Short-Term Security Market
The short-term security market is an important source of funds for companies raised at a time when liquidity and interest rate trends are favorable. These funds are usually used to finance operations or cover other short-term financial needs. Short-term debt securities are typically issued for a period of one year or less, and the debt instruments may be asset-backed or unsecured.
The short-term securities market consists of government securities (Treasury bills) and financial securities issued by companies and other organizations such as municipalities and non-profit organizations. Treasury bills are issued by the US government and provide investors with a risk-free investment. They are highly liquid and short-term in nature. The issuer of the debt instrument makes fixed payments on a regular basis, with the principal due at maturity. These payments are either fixed or variable, depending on the specific issue.
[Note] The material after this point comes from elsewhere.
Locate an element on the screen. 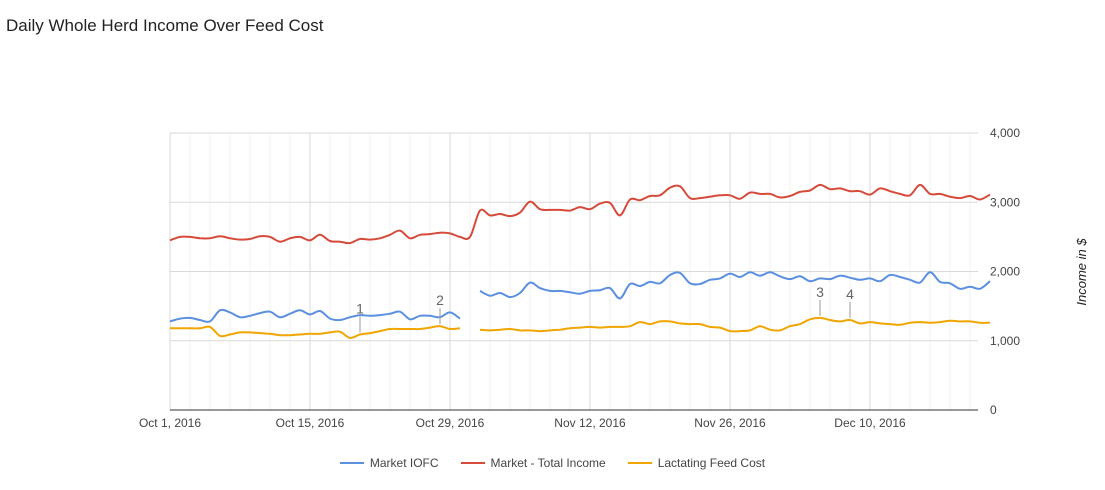  legend-item: Market IOFC is located at coordinates (389, 463).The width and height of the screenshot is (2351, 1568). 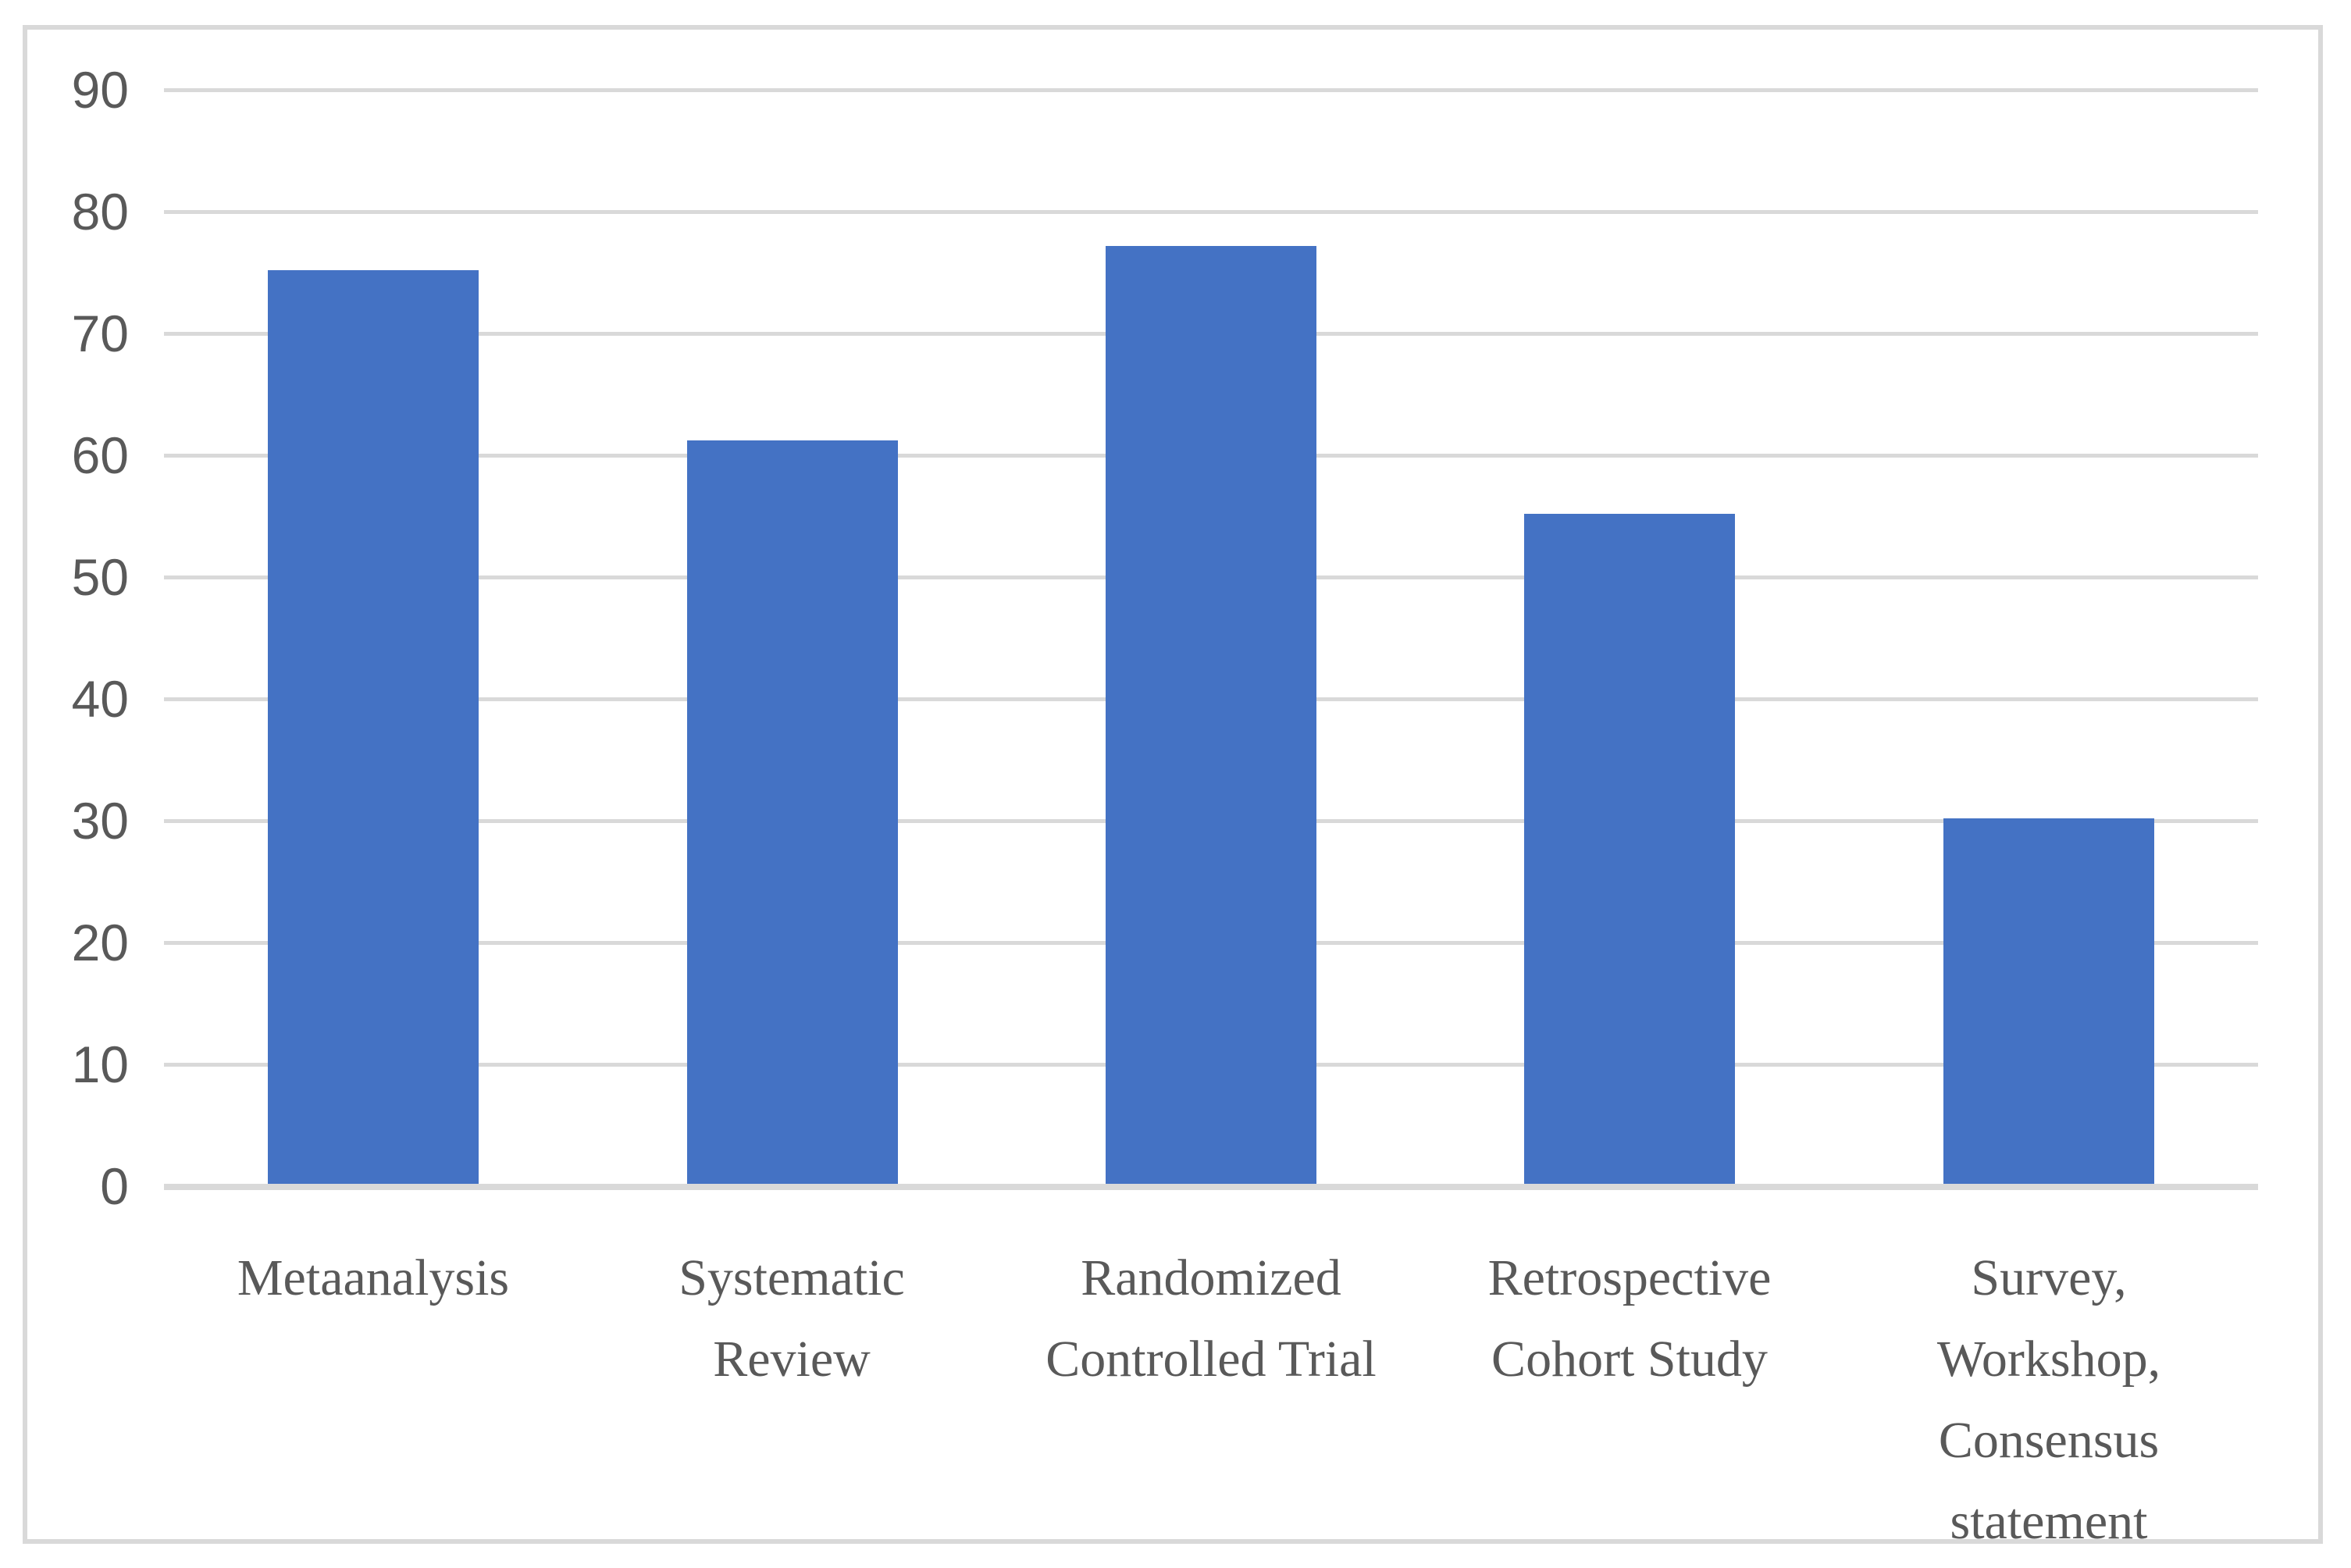 What do you see at coordinates (115, 1186) in the screenshot?
I see `y-axis-tick-label: 0` at bounding box center [115, 1186].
Corporate and municipal short-term securities are issued to finance operations and bridge short-term financing needs. These securities are usually backed by the issuer’s assets and thus provide the investor protection against non-payment. They are generally issued at lower rates of interest than long-term debt instruments, though this depends largely on the creditworthiness of the issuer.
The primary difference between Treasury bills and corporate or municipal short-term securities is that Treasury bills are normally guaranteed by the US government, while the latter are not. As such, corporate or municipal securities carry a higher degree of risk than Treasury bills, and investors need to exercise more caution when investing in such instruments.
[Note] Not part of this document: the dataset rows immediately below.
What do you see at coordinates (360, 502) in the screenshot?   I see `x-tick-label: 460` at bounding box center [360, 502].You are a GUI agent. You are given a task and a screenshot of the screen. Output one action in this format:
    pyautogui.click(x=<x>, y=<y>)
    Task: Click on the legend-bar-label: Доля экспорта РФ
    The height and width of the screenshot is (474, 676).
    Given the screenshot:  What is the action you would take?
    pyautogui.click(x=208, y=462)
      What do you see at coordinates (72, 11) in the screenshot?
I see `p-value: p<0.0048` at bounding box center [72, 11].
The short-term security market involves a range of financial products and instruments, including bank certificates of deposit (CDs), soft loan notes, asset-backed commercial paper (ABCP) and commercial paper (CP). These instruments are generally unsecured, with repayment assured either through the issuer’s existing pool of assets or through some form of security agreement.
CDs are the simplest debt instrument in the short-term market. They are generally issued for periods of up to one year and may carry a fixed or variable rate of interest. Soft loan notes are similar to CDs, but may include additional features such as options for conversion or early redemption.
Asset-backed commercial paper (ABCP) and commercial paper (CP) are lightly traded, short-term debt securities backed by the issuer’s assets. ABCP is subject to regular renewal and is ideal for a company that has surged ahead with growth and needs flexible short-term funding. These instruments are typically used by large corporations and other financial institutions to fund their short-term needs.
The short-term security market provides investors with an alternative to long-term investments. These instruments are generally less risky and offer higher returns than longer-term securities. As such, they can be an attractive option for investors seeking to diversify their portfolio or seeking to manage short-term liquidity needs.